Top of EXTRACTED ENTRIES

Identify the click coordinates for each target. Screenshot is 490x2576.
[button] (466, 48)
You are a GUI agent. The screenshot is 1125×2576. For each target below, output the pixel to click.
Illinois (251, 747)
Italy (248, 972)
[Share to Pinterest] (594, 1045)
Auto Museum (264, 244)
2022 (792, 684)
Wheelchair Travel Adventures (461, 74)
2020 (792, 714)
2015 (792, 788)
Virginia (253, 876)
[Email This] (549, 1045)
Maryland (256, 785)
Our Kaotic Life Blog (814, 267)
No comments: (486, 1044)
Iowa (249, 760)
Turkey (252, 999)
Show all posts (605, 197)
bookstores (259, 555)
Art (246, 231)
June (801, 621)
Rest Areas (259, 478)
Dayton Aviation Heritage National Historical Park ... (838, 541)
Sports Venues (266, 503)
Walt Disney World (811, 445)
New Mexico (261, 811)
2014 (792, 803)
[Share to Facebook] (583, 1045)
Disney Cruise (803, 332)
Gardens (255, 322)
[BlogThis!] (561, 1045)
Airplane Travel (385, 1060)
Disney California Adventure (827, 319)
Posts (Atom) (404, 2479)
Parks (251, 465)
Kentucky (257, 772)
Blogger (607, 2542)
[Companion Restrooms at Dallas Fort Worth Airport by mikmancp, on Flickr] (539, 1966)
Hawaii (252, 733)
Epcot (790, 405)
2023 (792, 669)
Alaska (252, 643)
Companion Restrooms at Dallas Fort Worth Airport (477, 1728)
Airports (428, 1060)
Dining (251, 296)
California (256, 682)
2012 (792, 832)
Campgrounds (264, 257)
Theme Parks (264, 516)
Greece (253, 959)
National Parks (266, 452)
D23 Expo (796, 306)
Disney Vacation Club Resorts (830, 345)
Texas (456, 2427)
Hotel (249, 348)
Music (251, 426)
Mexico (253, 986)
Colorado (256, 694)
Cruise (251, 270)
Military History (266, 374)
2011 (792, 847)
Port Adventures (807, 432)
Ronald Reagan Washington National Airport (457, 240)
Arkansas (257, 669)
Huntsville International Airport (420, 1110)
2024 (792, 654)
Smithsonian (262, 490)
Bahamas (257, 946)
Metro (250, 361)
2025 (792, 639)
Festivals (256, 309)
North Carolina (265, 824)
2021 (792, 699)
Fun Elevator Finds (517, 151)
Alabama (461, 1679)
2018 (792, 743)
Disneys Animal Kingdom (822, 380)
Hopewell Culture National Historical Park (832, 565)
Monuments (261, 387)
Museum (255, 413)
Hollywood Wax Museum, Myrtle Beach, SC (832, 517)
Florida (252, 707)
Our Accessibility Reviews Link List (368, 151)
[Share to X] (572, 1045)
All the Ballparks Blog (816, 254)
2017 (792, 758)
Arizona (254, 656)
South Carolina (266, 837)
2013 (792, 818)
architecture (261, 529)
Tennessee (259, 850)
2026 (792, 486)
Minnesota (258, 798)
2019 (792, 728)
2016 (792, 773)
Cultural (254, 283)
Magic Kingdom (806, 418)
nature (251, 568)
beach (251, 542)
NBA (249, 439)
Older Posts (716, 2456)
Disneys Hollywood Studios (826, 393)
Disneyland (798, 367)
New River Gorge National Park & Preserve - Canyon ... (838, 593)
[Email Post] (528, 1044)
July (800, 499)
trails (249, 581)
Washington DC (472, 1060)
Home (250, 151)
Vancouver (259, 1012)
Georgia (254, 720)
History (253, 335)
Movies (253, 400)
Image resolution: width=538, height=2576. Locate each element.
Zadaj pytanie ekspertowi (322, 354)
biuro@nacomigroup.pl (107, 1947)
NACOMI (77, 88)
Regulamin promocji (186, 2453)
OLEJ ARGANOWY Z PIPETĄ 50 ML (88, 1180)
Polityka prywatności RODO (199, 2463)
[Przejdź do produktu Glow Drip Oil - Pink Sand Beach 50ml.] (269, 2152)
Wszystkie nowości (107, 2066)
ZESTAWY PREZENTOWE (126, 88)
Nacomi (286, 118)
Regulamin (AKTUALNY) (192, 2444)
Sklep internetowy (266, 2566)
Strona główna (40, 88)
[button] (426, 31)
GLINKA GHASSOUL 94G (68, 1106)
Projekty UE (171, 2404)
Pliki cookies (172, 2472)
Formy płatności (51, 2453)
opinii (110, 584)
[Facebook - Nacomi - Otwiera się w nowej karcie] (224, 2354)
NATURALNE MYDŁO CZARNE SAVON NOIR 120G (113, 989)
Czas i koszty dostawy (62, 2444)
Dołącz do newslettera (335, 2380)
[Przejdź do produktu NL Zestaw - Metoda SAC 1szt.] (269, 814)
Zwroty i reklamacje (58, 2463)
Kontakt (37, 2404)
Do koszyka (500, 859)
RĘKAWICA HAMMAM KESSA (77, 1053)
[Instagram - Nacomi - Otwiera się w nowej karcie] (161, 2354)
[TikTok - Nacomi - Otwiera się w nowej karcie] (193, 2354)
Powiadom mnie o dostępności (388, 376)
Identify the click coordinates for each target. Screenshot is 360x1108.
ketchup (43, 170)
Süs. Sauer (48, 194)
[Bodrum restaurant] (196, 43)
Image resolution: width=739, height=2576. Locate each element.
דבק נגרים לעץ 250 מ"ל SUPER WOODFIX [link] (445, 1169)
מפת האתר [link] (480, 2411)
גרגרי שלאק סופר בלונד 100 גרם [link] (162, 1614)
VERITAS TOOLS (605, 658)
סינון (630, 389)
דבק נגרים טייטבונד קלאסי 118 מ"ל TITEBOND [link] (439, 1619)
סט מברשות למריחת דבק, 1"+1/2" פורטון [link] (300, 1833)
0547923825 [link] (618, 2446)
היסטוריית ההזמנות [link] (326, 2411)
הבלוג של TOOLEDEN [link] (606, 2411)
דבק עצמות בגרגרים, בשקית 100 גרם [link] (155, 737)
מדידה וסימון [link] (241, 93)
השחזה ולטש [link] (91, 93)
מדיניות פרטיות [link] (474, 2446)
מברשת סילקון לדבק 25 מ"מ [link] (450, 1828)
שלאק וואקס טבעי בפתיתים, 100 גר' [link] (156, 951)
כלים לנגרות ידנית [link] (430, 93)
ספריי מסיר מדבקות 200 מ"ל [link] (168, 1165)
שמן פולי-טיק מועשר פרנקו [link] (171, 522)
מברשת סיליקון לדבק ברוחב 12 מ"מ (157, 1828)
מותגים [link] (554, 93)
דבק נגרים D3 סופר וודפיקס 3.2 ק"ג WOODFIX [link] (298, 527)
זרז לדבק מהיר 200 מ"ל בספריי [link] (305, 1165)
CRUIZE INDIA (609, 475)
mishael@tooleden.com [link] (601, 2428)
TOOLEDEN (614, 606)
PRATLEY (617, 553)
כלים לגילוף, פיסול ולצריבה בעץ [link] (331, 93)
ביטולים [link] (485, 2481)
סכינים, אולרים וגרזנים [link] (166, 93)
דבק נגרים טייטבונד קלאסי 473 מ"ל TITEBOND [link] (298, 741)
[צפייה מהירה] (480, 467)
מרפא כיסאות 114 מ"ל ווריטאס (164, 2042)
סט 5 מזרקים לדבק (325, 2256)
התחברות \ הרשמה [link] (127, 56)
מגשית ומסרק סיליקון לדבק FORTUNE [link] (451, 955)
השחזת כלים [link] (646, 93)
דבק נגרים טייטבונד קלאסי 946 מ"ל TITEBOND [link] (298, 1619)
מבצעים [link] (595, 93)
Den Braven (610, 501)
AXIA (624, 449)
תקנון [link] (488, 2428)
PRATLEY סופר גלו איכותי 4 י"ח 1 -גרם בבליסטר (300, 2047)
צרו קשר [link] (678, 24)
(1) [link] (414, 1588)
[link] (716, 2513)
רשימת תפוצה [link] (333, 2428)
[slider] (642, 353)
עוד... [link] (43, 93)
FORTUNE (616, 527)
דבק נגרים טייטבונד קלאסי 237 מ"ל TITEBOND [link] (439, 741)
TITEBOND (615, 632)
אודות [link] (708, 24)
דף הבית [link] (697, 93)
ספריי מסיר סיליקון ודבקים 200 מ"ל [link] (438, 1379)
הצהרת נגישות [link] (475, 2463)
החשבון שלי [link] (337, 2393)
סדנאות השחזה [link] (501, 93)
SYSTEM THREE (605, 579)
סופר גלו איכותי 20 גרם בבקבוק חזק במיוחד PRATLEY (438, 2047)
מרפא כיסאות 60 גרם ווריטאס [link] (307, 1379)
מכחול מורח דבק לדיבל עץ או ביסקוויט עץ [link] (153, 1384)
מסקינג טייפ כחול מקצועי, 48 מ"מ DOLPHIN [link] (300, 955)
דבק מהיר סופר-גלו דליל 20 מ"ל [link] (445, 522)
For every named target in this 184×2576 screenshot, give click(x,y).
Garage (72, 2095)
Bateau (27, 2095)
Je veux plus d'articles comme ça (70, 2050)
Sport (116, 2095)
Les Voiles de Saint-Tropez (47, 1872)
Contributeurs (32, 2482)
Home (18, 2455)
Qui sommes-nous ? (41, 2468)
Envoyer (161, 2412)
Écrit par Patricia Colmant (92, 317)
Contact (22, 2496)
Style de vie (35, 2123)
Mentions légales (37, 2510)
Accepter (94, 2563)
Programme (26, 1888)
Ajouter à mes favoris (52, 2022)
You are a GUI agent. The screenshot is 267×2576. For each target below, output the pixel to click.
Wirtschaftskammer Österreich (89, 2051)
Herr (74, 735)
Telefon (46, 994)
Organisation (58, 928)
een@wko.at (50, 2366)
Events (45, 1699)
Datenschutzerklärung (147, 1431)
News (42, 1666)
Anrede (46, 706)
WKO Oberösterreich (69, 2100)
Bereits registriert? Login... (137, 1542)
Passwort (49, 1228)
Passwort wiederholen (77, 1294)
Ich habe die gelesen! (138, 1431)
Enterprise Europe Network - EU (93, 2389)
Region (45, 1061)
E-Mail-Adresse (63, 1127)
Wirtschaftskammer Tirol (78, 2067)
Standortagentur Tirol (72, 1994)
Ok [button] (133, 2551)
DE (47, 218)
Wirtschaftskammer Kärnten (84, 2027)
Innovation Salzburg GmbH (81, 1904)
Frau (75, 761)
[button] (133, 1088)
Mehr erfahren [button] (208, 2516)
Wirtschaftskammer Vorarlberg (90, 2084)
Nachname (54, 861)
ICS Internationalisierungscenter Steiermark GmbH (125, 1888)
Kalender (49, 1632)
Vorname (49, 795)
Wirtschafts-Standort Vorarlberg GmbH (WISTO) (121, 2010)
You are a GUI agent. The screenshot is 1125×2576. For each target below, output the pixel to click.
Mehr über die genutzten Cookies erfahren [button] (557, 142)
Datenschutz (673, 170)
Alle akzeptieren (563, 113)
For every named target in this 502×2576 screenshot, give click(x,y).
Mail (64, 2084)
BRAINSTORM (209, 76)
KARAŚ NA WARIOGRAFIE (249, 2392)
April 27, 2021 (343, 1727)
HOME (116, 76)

Bottom of EXTRACTED ENTRIES

* _PROBLEM TO WORK ON_: Using the data above, print exactly the lines from the line that contains "July (800, 499)" through the line that contains "מותגים [link] (554, 93)", with both included.

* _EXERCISE OUTPUT_:
July (800, 499)
trails (249, 581)
Washington DC (472, 1060)
Home (250, 151)
Vancouver (259, 1012)
Georgia (254, 720)
History (253, 335)
Movies (253, 400)
Image resolution: width=538, height=2576. Locate each element.
Zadaj pytanie ekspertowi (322, 354)
biuro@nacomigroup.pl (107, 1947)
NACOMI (77, 88)
Regulamin promocji (186, 2453)
OLEJ ARGANOWY Z PIPETĄ 50 ML (88, 1180)
Polityka prywatności RODO (199, 2463)
[Przejdź do produktu Glow Drip Oil - Pink Sand Beach 50ml.] (269, 2152)
Wszystkie nowości (107, 2066)
ZESTAWY PREZENTOWE (126, 88)
Nacomi (286, 118)
Regulamin (AKTUALNY) (192, 2444)
Sklep internetowy (266, 2566)
Strona główna (40, 88)
[button] (426, 31)
GLINKA GHASSOUL 94G (68, 1106)
Projekty UE (171, 2404)
Pliki cookies (172, 2472)
Formy płatności (51, 2453)
opinii (110, 584)
[Facebook - Nacomi - Otwiera się w nowej karcie] (224, 2354)
NATURALNE MYDŁO CZARNE SAVON NOIR 120G (113, 989)
Czas i koszty dostawy (62, 2444)
Dołącz do newslettera (335, 2380)
[Przejdź do produktu NL Zestaw - Metoda SAC 1szt.] (269, 814)
Zwroty i reklamacje (58, 2463)
Kontakt (37, 2404)
Do koszyka (500, 859)
RĘKAWICA HAMMAM KESSA (77, 1053)
[Instagram - Nacomi - Otwiera się w nowej karcie] (161, 2354)
[TikTok - Nacomi - Otwiera się w nowej karcie] (193, 2354)
Powiadom mnie o dostępności (388, 376)
Identify the click coordinates for each target. Screenshot is 360x1108.
ketchup (43, 170)
Süs. Sauer (48, 194)
[Bodrum restaurant] (196, 43)
Image resolution: width=739, height=2576. Locate each element.
דבק נגרים לעץ 250 מ"ל SUPER WOODFIX [link] (445, 1169)
מפת האתר [link] (480, 2411)
גרגרי שלאק סופר בלונד 100 גרם [link] (162, 1614)
VERITAS TOOLS (605, 658)
סינון (630, 389)
דבק נגרים טייטבונד קלאסי 118 מ"ל TITEBOND [link] (439, 1619)
סט מברשות למריחת דבק, 1"+1/2" פורטון [link] (300, 1833)
0547923825 [link] (618, 2446)
היסטוריית ההזמנות [link] (326, 2411)
הבלוג של TOOLEDEN [link] (606, 2411)
דבק עצמות בגרגרים, בשקית 100 גרם [link] (155, 737)
מדידה וסימון [link] (241, 93)
השחזה ולטש [link] (91, 93)
מדיניות פרטיות [link] (474, 2446)
מברשת סילקון לדבק 25 מ"מ [link] (450, 1828)
שלאק וואקס טבעי בפתיתים, 100 גר' [link] (156, 951)
כלים לנגרות ידנית [link] (430, 93)
ספריי מסיר מדבקות 200 מ"ל [link] (168, 1165)
שמן פולי-טיק מועשר פרנקו [link] (171, 522)
מברשת סיליקון לדבק ברוחב 12 מ"מ (157, 1828)
מותגים [link] (554, 93)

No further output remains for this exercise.